Monday, October 18, 2010

How to Improve Bing

Previously, I wrote an article about How to Improve Google.  I also wrote about how to build a search engine to compete with Google.  I had a number of criticisms of Google but as I read somewhere "Google may let people stuff the ballot boxes but at least it allows people to vote" and "Bing is a decision engine but it decides for you."

Bing is not a better search engine than Google because it isn't trying to be.  It's trying to compete with Google only in money making traffic.  Using Facebook likes to help determine search results isn't a step in the right direction.

Bing is horrible at indexing new websites.  If you want to find your friends website, use Google.  If you want to shop use bing.  If you look at Bing and look right over next to the web tab, you can see a shopping tab.  Google hides it's shopping tab better.

Bing is not a search engine.  It's not designed to find sites.  If you're looking for obscure information, Bing won't help you find it.  What Bing is good at is helping people to shop online and find the best prices.  Bing is a shopping engine.

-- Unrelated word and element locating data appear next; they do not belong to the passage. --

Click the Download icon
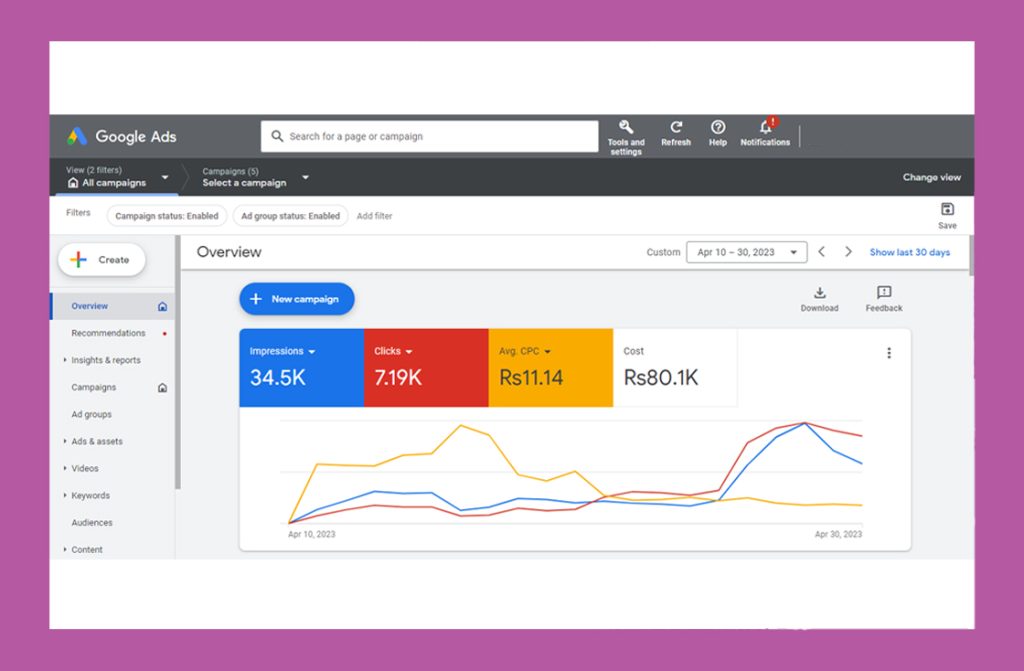1024x671 pixels. [819, 293]
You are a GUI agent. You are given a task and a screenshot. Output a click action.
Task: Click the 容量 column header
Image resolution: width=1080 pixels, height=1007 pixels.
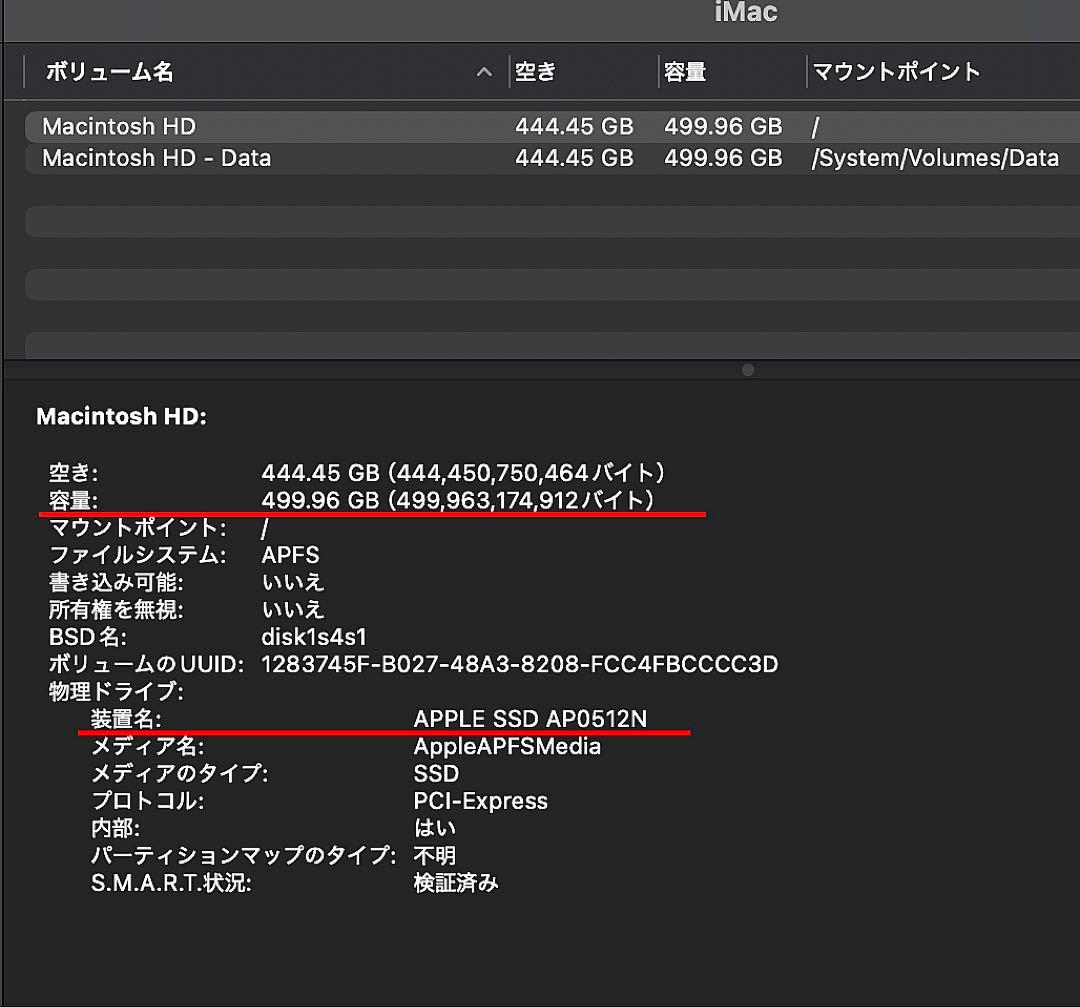(684, 72)
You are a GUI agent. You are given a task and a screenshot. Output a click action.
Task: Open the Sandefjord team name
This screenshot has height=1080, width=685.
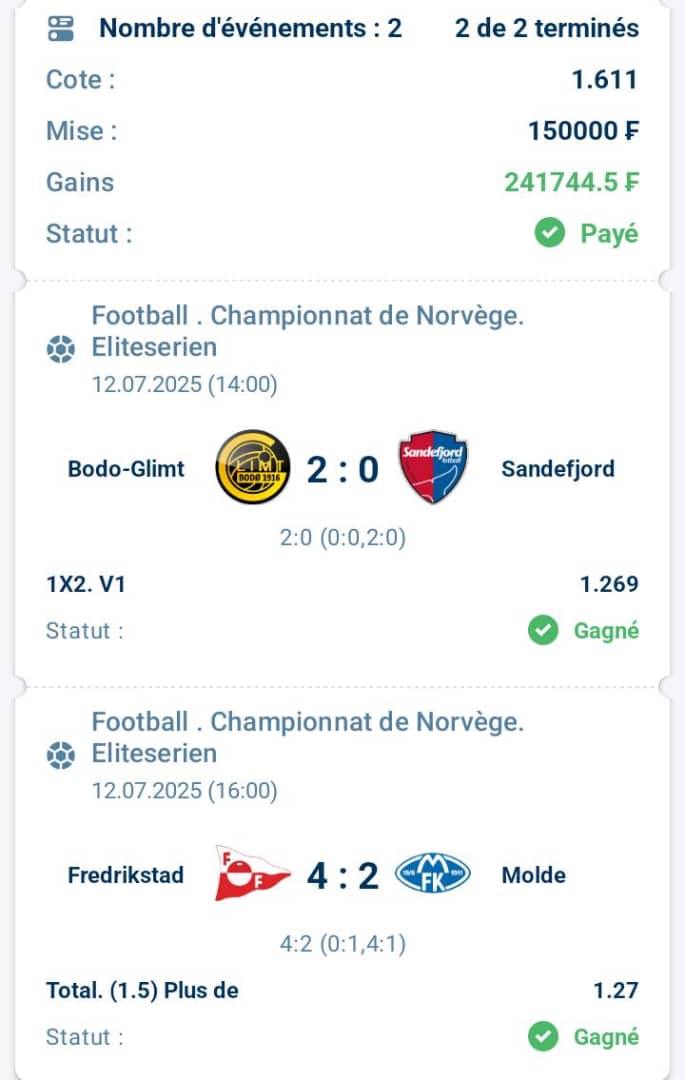(x=558, y=469)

The first way to improve Bing is to improve it's marketing.  Decision Engine still implied that it was a search engine and could you find what you were looking for.  Bing is good for mainstream and pop culture stuff.  Naming it as a pop culture engine would be good for marketing as that would imply shopping as well.

Then people will know that you have to bend over backwards to get indexed with Bing and if you're looking for information about your buddy's latest blog post you should use google.  If Bing was marketed as a pop culture engine then people would know that they should use it to find Access Hollywoods page on Katie Perry but they shouldn't expect to find Joe Nobodies(sucks for us Joe Nobodies though)...

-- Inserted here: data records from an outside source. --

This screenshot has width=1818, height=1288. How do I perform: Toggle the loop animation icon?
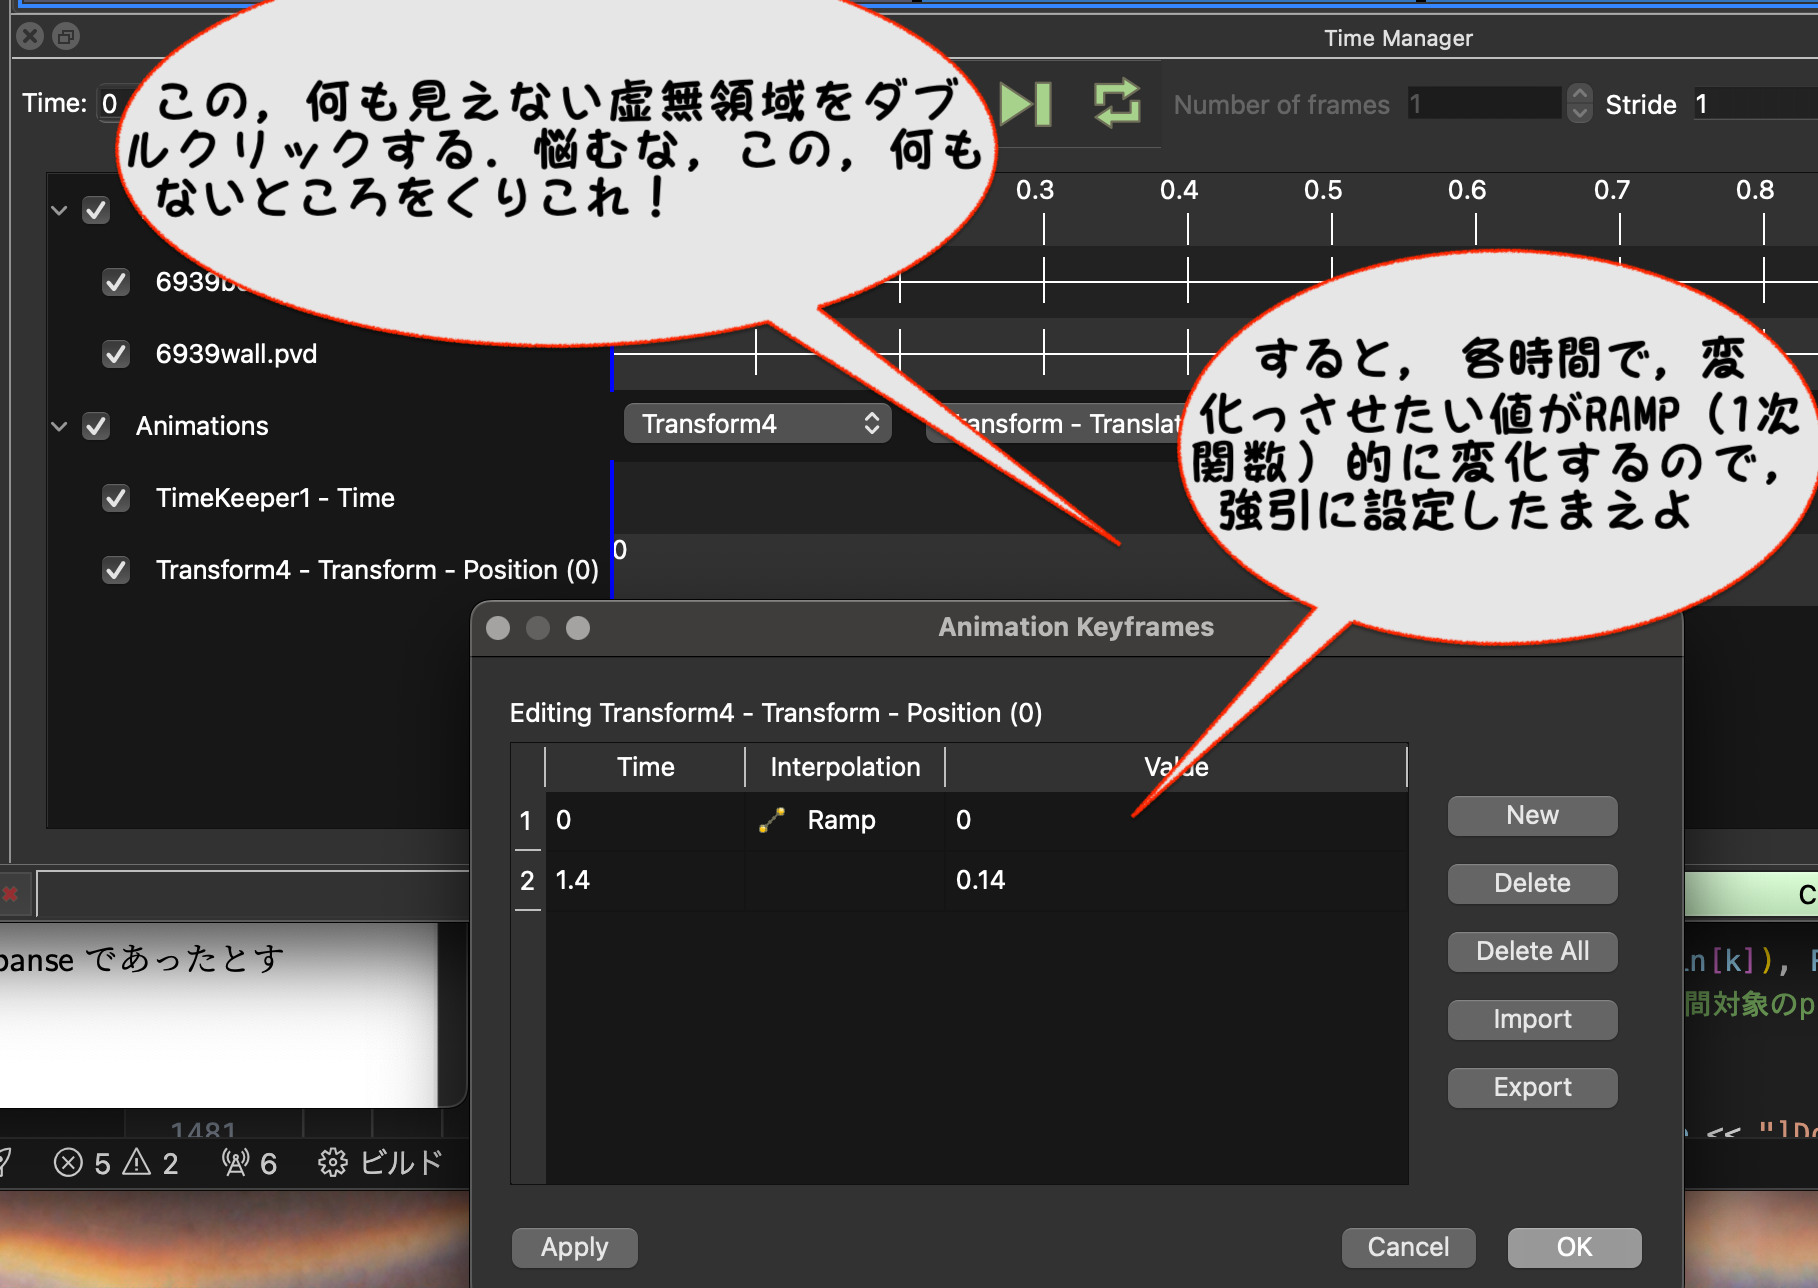[x=1116, y=104]
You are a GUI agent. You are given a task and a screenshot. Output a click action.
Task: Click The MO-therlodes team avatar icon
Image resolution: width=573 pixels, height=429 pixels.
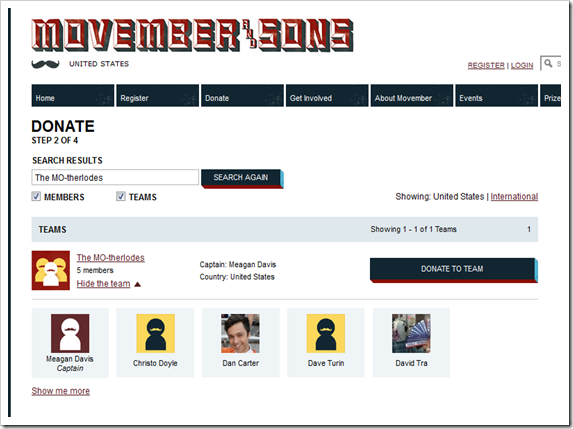click(x=51, y=270)
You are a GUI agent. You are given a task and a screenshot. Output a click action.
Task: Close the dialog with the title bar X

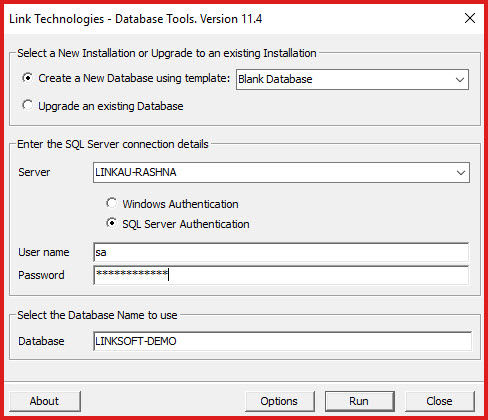[x=470, y=18]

Bing is very bad for smaller publishers but very good for internet noobs who don't want to see spam(an advantage of not indexing anything).  Bing isn't the ideal website that internet publishers would like to see to compete with Google(one with less reliance on backlinks and more on content) but it's one way to target a particular branch of Google's market.

Bing should only try to compete with Google in one area: buying traffic.  Integrating facebook likes doesn't help with that.  Buying traffic is swayed by ads and product placement.  The best way to improve the Bing search engine for this kind of traffic is to provide the best deals and to show the most shopping options.

If Bing goes after all the shopping traffic then it'll force Google to improve it's algorithm for information traffic.  Probably a good thing for us publishers.